For Barboza and Schirman, native plants have always been a surrogate for cultural practices. “If you look at Hawaii’s culture,” Schirman says, “what makes us unique are Hawaii’s plants.” He points out that, for aboriginal peoples around the world, cultural practices are remarkably similar; the differences depend on the plants available. “And we have a whole range of endemic plants that are unique to Hawaii,” he says. “That’s what sets us apart. Take something like nau (a native gardenia). No one else in the world has nau. We use it to make a certain dye, also called nau. And it’s plants like this that have determined our culture over the centuries.” For both Hui Ku Maoli Ola and Papahana Kualoa, the fundamental business model involves educating people about this link between environment and culture. In the end, Barboza and Schirman succeed because of their love and understanding of Hawaiian culture, not in spite of it.
Native Books/Na Mea Hawaii
Another fascintating example of Native Hawaiian entrepreneurship is Native Books/Na Mea Hawaii, an intriguing pastiche of bookstore, art gallery, gift shop and cultural center. Maile Meyer, who opened Native Books nearly 20 years ago, has succeeded by focusing scrupulously on Hawaii — first, by offering a comprehensive selection of books about Hawaiian subjects; and, later, a variety of exclusively Hawaiian-made crafts, even when they were difficult and unprofitable to stock. It’s a business model that has taken Meyer from the old downtown cooperative, Mana Hawaii, to her big store in Ward Warehouse, to two, tiny new boutiques in Waikiki.

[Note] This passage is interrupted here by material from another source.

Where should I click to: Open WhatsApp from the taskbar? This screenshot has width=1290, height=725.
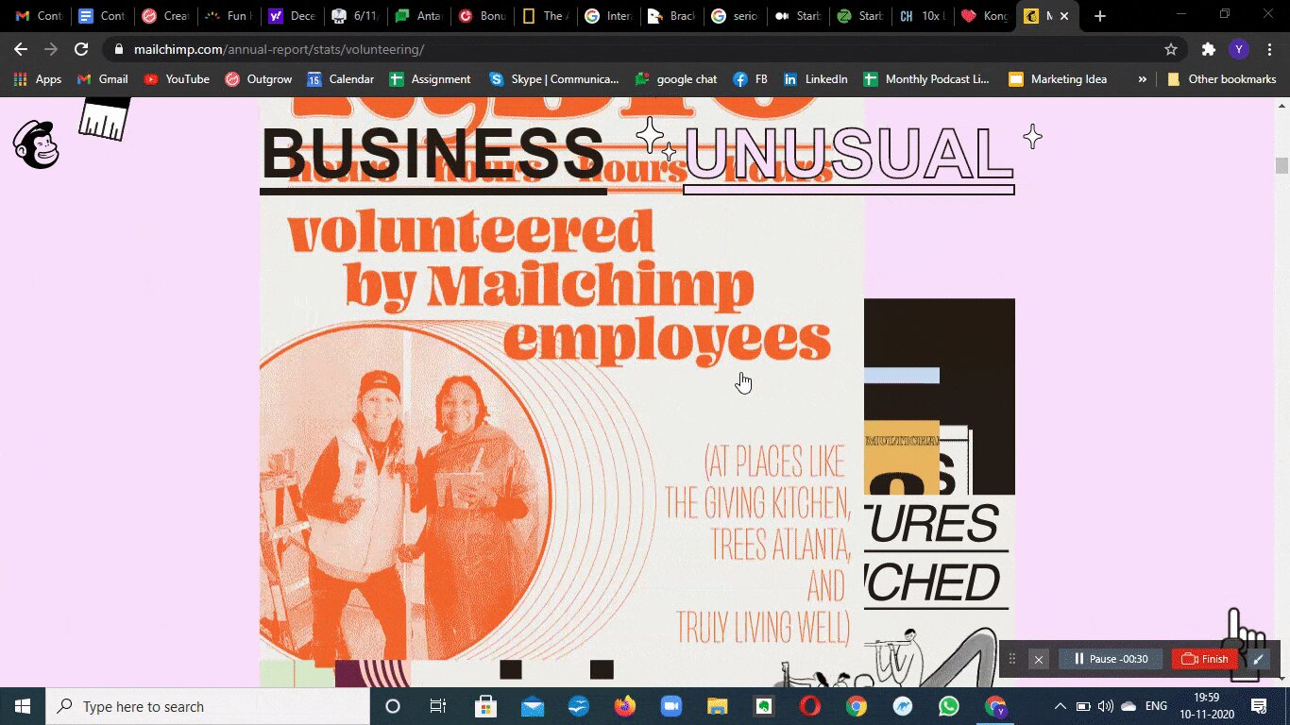pos(948,706)
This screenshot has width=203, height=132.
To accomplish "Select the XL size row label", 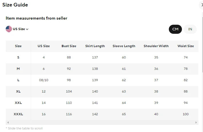I will pyautogui.click(x=18, y=91).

But, like Hui Ku Maoli Ola, Native Books/Na Mea Hawaii blurs the lines between for-profit and nonprofit. Indeed, despite the wide array of exquisite Hawaiian crafts and the state’s largest collection of books devoted to na mea Hawaii — things Hawaiian — perhaps the most distinguishing feature of the stores is the ongoing stream of cultural programs. There are free classes in hula, ukulele and the Hawaiian language. Maybe more important, Meyer allows other cultural groups to use her facilities, giving them a venue to practice and teach traditional crafts. “Turning on the lights, for them, would be really expensive,” she says. “But here, the lights are already on. I’m open for anyone who needs space, and those are easy things to do; I’m paying for them already.” But Meyer is quick to point out this is hardly the route to riches. “I’m a revenue-generating organization that’s always operated like a nonprofit.”
She also notes that this model works in reverse. “There are a lot of Hawaiian nonprofit entities that really do function in a business model,” Meyer says. “Charter schools, for example: They’re really businesses. In fact, they generate some of the best-selling books in the store.” She points out that these organizations include many of the touchstones of contemporary Native Hawaiian culture: hula halau with large and vibrant communities, and even branches in Japan and on the Mainland; a thriving Hawaiian music industry; and the Merrie Monarch Festival. “There are probably 200 to 300 small businesses that make as much as 50 to 60 percent of their income in those three days,” Meyer says. All these organizations thrive by embracing Hawaiian culture.